PROBLEM TO WORK ON:
Review the listing and copy each line that holds the word "height".

DATA TO USE:
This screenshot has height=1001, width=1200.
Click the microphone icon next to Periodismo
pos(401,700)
==
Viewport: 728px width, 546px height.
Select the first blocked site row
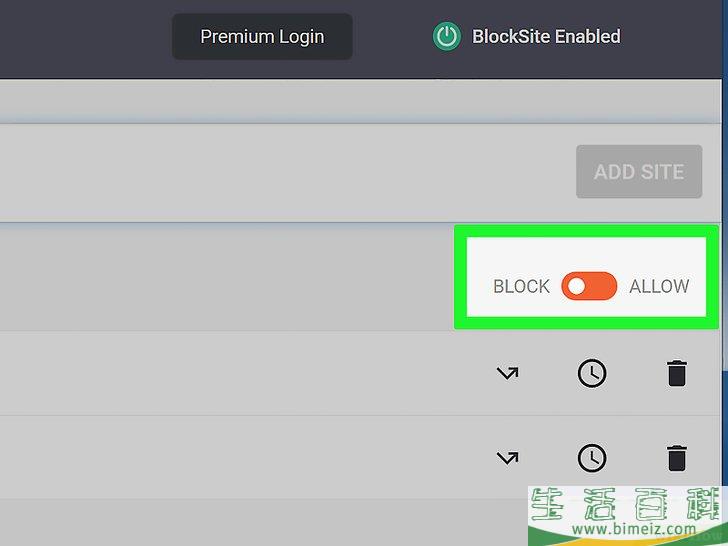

ANSWER TO THE PROBLEM:
This screenshot has height=1001, width=1200.
Viewport: 728px width, 546px height.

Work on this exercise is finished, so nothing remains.